Amid COVID and its lasting impacts on arts, culture, and its practitioners, Leeway Foundation announces $180,000 in unrestricted support to 12 artists and cultural producers working at the intersection of art and social change.
This year’s cohort spans an array of artistic disciplines and social change intents –photographers focused on immigrant justice, dancers preserving and reinventing cultural legacies, poets championing racial justice, musicians creating work about gender self-determination, and more.
This cohort also reflects an increase of awardees who identify as cultural producers. Whether they are artists or cultural organizers driving social change or curators uplifting the work of others, cultural producers offer a unique perspective and utilize their practices to connect and engage community members through art-driven social change events, practices, and opportunities.
Philadelphia based dancer, choreographer and multidisciplinary artist, Annielille “Ani” Gavino is one of the year’s recipients. Gavino is a Filipinx movement artist, choreographer, educator, writer, cultural worker, and multidisciplinary storyteller native to the island of Panay, Philippines. Since immigrating to the United States in 2000, Gavino has danced professionally with Cleo Parker Robinson Dance Ensemble, Dallas Black Dance Theatre, Kun Yang- Lin/ Dancers, Ananya Dance Theater, and worked with legendary choreographers such as Katherine Dunham, Eleo Pomare, Donald McKayle, Alonzo King, Diane McIntyre, Milton Myers, Ronald K. Brown, Antonio Hidalgo Paz to name a few.

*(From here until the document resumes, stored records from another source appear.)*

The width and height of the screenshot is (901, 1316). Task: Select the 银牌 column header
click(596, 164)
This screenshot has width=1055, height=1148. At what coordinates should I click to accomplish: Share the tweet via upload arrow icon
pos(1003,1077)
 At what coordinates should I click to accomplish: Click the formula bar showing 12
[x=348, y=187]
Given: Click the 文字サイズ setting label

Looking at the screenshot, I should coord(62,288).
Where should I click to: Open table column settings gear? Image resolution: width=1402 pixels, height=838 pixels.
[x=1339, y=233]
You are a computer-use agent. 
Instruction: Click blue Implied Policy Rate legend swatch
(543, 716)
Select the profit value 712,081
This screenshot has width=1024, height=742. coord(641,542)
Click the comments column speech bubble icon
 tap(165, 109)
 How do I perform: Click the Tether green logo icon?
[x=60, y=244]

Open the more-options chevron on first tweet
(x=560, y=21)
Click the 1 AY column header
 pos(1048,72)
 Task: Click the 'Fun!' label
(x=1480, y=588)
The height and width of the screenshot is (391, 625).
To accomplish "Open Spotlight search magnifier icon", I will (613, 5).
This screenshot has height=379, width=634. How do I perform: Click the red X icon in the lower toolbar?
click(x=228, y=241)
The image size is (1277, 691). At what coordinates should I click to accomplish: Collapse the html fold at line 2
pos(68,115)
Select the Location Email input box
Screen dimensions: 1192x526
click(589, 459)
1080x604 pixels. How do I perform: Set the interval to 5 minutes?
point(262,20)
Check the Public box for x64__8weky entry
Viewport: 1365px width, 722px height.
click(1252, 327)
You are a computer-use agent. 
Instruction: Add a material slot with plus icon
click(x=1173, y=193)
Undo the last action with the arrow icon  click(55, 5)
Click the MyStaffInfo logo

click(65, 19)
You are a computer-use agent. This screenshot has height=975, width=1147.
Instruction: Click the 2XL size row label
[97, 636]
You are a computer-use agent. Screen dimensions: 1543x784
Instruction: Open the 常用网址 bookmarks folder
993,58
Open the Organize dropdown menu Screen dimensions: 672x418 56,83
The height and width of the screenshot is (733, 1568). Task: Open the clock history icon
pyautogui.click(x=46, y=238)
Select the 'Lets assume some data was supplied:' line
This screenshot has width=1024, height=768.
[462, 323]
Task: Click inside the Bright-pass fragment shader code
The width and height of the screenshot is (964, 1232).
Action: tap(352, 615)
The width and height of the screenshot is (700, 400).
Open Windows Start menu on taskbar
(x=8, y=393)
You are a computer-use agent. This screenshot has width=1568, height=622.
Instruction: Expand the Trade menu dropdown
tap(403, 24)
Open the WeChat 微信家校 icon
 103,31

In Philadelphia, she directs her project-based company Ani/Malayaworks utilizing dance, film, and literature as vessels for inscription, community engagement, resistance, reclaiming erased histories, and spiritual journeys. Her identity as a queer foreign-born immigrant mother is a driving force to her decolonial art activism. Currently, she is working with an all-Filipino/a/x ensemble, merging the indigenous warfare Kali as a modality used to inscribe Filipino-American resistance as integral to world history.
Since the conception of Ani/Malayaworks in 2015, she has been supported by the MAPfund, Velocity Fund, Scribe Film Grant, Asian Arts Initiative, Career Transition Award, Dance Place, Fleisher Art Memorial, Barnes Foundation, Bronx Academy of Arts and Dance, Movement Research at the Judson Church, Philadelphia Asian American Film Festival, Dance Place DC, National Performance Network, Small but Mighty Arts, Painted Bride, and Leeway Foundation.
She hopes to continue the work of using dance and writing as conduits to critical inquiry and social change.